> **TÂCHE DEMANDÉE 1**:
Répondez aux questions suivantes à partir de l'extrait.
(a) Quelles séries éclairent les rapports entre les Mendiants, l'évêque et le chapitre cathédral ?
(b) Quelle collection de la Bibliothèque nationale de France a fourni des copies d'actes ?
(c) De quelle année date l'enquête de la Commission des réguliers ?

> **EXTRAIT**:
Les axes de recherche de la présente étude ont bien sûr dirigé nos regards vers des documents émanant des pouvoirs civils et religieux ruthénois. Ainsi, pour tenter de saisir les rapports entre la ville et les couvents, ont été dépouillés les registres des délibérations consulaires de la Cité et du Bourg de Rodez, qui constituent une source inestimable sur la vie urbaine, à partir du XIV e siècle pour le Bourg et du xve pour la Cité, et qui contiennent des informations essentielles pour notre objet, comme les rémunérations accordées aux prédicateurs par la ville. Les séries G (fonds de l’évêché de Rodez) et 3 G (fonds du chapitre cathédral de Rodez) éclairent les rapports entretenus entre les Mendiants, l’évêque et le chapitre cathédral. Enfin quelques registres notariaux, comme ceux d’Adhémar Catel (C 1381-1388), et les comptes du comté de Rodez (C 1329-1336) ont été également examinés pour voir les différentes mentions qui y étaient faites des Mendiants, les testaments et pensions en faveur des frères par exemple. La série Q (domaines) a permis de donner une idée de l’état des bâtiments conventuels, du mobilier qui y était contenu, en bref de donner une idée des couvents et de ce qui subsistait à la Révolution des périodes médiévale et moderne.

Aussi riches qu’elles soient, ces sources locales ont été complétées par des documents conservés à Paris, à la Bibliothèque nationale de France et au Centre historique des Archives nationales. La collection Doat, à la BnF, a ainsi offert des copies d’actes ayant parfois disparu des couvents ruthénois. Aux Archives nationales, les documents établis pour l’enquête de la Commission des réguliers de 1768 donnent un instantané des couvents à la fin de l’époque moderne ; quelques actes concernant les comtes de Rodez, comme des testaments, éclairent les fondations faites par eux auprès des établissements religieux de Rodez.

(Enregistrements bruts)
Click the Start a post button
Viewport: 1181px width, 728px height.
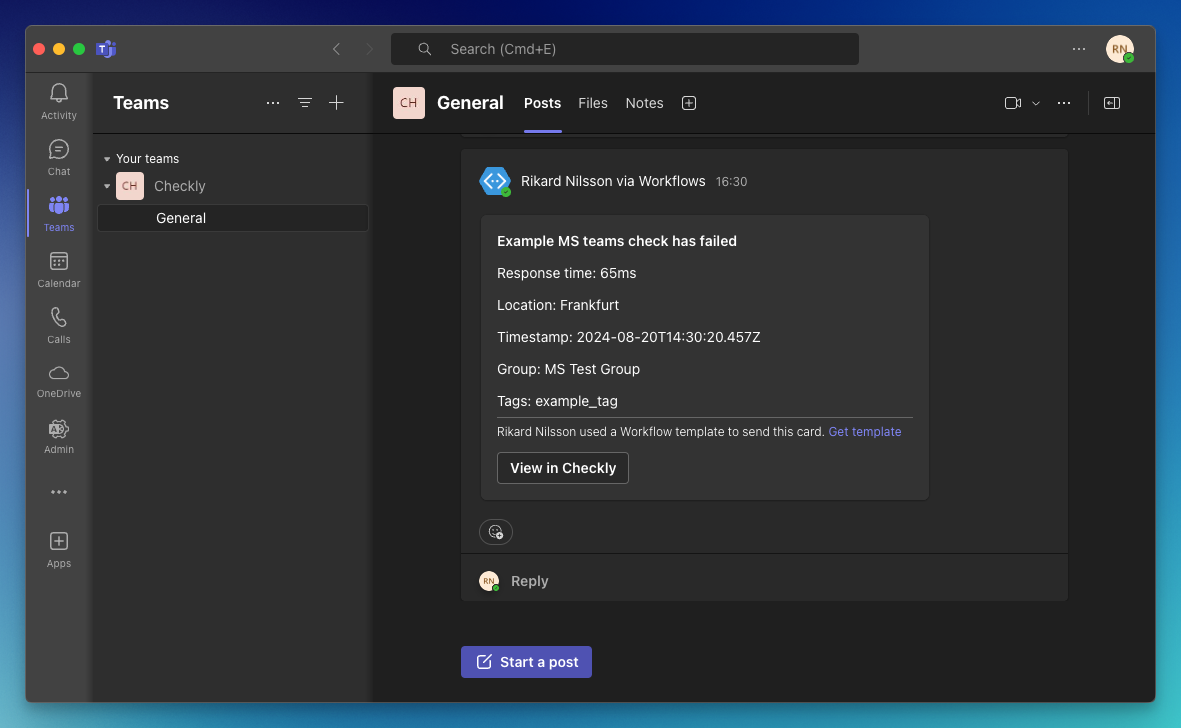(x=526, y=662)

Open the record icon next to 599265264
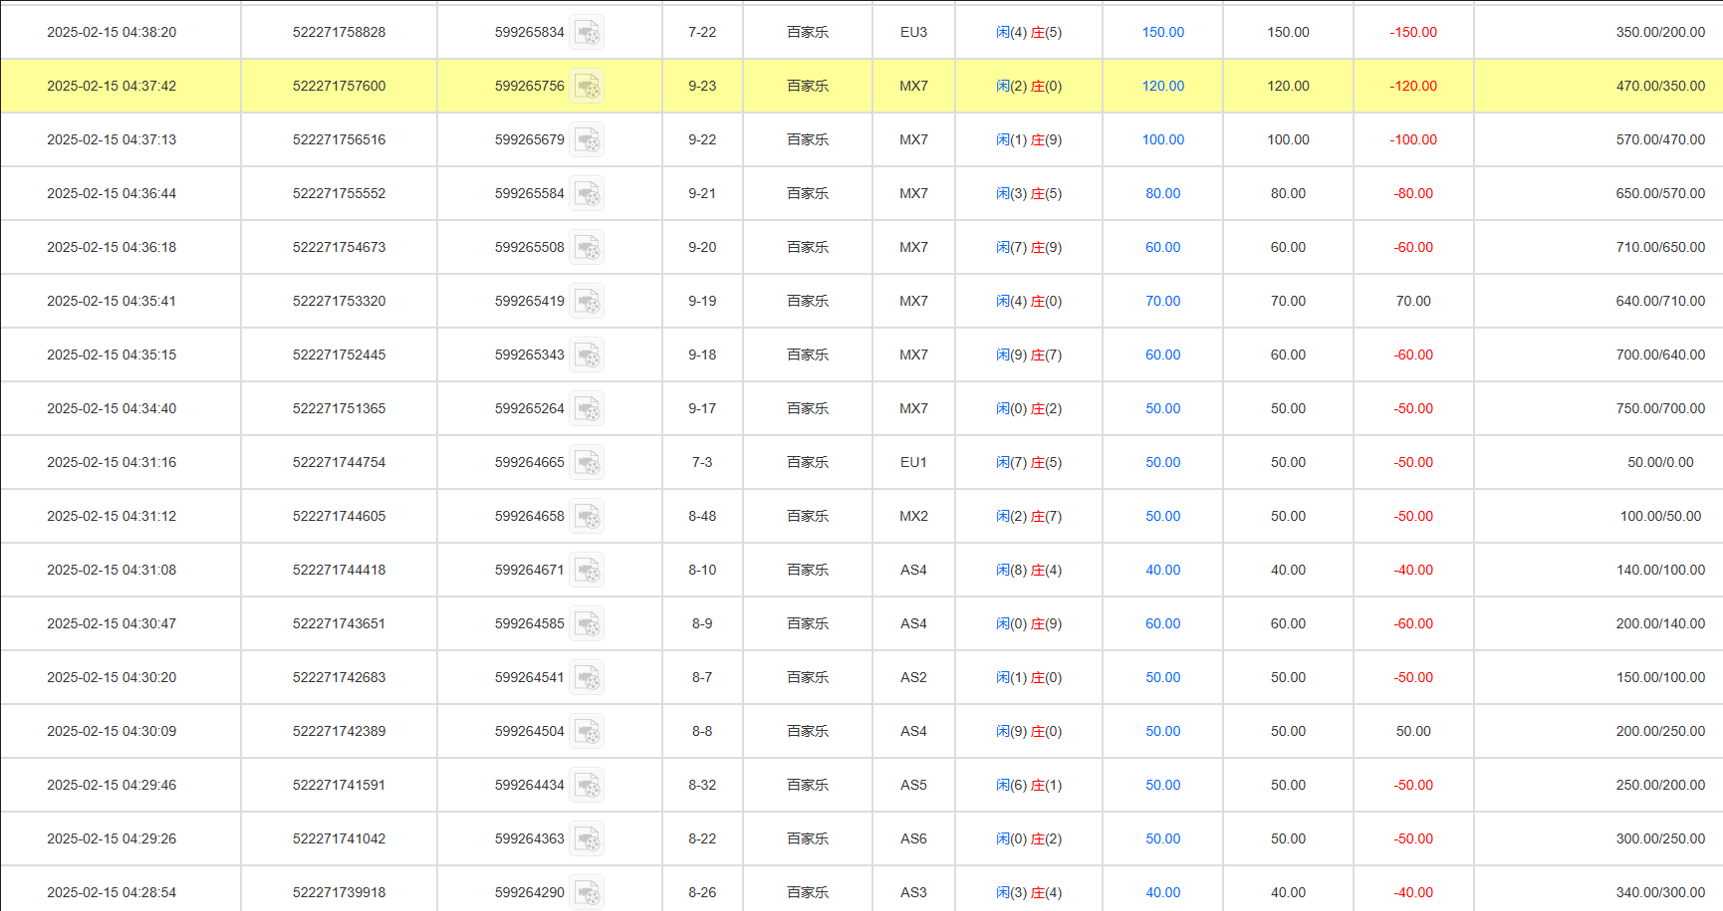(587, 409)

> **TÂCHE DEMANDÉE 2**:
Remplacez « record icon » par « document icon » dans tous les enregistrements ci-dessus et recopiez-les sans autre changement, en omettant les images.

> **RÉPONSE COMPLÈTE 1**:
(a) Les séries G et 3 G.
(b) La collection Doat.
(c) 1768.

> **RÉPONSE COMPLÈTE 2**:
Click the Start a post button
Viewport: 1181px width, 728px height.
(x=526, y=662)

Open the document icon next to 599265264
(587, 409)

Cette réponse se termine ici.